* **Problem to work on**: Return only the lines from the one containing "Norvil and Josephine (96, 324)" to the end of the entries below, exactly as written, both ends included.

Collected data entries:
%%

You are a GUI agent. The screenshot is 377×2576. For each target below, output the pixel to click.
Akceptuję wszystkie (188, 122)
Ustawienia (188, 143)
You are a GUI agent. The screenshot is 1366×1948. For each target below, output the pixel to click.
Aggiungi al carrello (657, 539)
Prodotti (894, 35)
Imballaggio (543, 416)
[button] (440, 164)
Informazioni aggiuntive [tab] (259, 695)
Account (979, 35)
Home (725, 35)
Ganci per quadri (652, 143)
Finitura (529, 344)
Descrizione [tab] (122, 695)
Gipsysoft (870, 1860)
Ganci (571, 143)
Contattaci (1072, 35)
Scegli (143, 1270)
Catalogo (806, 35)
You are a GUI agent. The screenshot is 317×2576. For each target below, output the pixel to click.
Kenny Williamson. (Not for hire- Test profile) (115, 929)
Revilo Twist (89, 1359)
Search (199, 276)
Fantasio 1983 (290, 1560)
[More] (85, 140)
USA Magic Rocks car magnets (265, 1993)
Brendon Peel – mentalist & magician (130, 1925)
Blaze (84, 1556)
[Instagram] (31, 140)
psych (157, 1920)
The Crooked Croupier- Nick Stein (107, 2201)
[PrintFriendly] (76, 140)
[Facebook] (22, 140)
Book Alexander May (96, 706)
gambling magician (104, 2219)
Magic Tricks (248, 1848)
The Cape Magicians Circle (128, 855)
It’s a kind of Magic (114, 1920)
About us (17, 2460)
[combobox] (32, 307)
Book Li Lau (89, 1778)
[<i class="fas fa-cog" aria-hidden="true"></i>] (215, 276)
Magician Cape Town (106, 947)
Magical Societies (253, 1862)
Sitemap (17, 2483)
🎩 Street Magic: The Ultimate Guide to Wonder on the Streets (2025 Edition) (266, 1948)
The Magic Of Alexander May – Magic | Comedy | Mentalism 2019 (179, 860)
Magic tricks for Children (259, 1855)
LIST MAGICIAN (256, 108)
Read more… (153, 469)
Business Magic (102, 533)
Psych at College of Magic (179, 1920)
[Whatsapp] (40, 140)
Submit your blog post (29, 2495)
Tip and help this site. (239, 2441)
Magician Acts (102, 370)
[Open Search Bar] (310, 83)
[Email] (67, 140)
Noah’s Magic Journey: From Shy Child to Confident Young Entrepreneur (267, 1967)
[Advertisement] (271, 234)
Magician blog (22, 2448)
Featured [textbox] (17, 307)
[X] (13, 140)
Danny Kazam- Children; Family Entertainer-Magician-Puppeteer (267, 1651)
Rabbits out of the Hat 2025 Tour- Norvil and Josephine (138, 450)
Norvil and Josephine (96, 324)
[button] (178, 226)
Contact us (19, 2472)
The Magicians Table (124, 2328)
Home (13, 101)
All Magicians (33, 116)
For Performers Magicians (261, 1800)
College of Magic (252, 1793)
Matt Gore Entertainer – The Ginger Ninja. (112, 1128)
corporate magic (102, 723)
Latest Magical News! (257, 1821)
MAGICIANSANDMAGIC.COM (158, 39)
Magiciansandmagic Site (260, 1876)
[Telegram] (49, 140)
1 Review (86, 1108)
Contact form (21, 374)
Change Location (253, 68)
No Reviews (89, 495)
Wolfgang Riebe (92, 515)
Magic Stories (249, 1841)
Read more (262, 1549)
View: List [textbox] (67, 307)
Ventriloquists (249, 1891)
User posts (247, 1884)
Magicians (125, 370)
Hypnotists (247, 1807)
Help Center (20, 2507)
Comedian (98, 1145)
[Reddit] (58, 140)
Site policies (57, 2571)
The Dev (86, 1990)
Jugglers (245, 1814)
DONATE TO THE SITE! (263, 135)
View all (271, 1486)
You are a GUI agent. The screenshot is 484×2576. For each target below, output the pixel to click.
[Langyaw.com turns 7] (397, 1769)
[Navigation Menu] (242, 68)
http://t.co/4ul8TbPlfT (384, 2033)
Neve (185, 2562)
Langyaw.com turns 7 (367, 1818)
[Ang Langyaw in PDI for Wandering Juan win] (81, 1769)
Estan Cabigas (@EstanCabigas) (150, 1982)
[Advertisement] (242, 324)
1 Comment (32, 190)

%%

* **Answer for the task**:
Norvil and Josephine (96, 324)
[button] (178, 226)
Contact us (19, 2472)
The Magicians Table (124, 2328)
Home (13, 101)
All Magicians (33, 116)
For Performers Magicians (261, 1800)
College of Magic (252, 1793)
Matt Gore Entertainer – The Ginger Ninja. (112, 1128)
corporate magic (102, 723)
Latest Magical News! (257, 1821)
MAGICIANSANDMAGIC.COM (158, 39)
Magiciansandmagic Site (260, 1876)
[Telegram] (49, 140)
1 Review (86, 1108)
Contact form (21, 374)
Change Location (253, 68)
No Reviews (89, 495)
Wolfgang Riebe (92, 515)
Magic Stories (249, 1841)
Read more (262, 1549)
View: List [textbox] (67, 307)
Ventriloquists (249, 1891)
User posts (247, 1884)
Magicians (125, 370)
Hypnotists (247, 1807)
Help Center (20, 2507)
Comedian (98, 1145)
[Reddit] (58, 140)
Site policies (57, 2571)
The Dev (86, 1990)
Jugglers (245, 1814)
DONATE TO THE SITE! (263, 135)
View all (271, 1486)
You are a GUI agent. The screenshot is 484×2576. For each target below, output the pixel to click.
[Langyaw.com turns 7] (397, 1769)
[Navigation Menu] (242, 68)
http://t.co/4ul8TbPlfT (384, 2033)
Neve (185, 2562)
Langyaw.com turns 7 (367, 1818)
[Ang Langyaw in PDI for Wandering Juan win] (81, 1769)
Estan Cabigas (@EstanCabigas) (150, 1982)
[Advertisement] (242, 324)
1 Comment (32, 190)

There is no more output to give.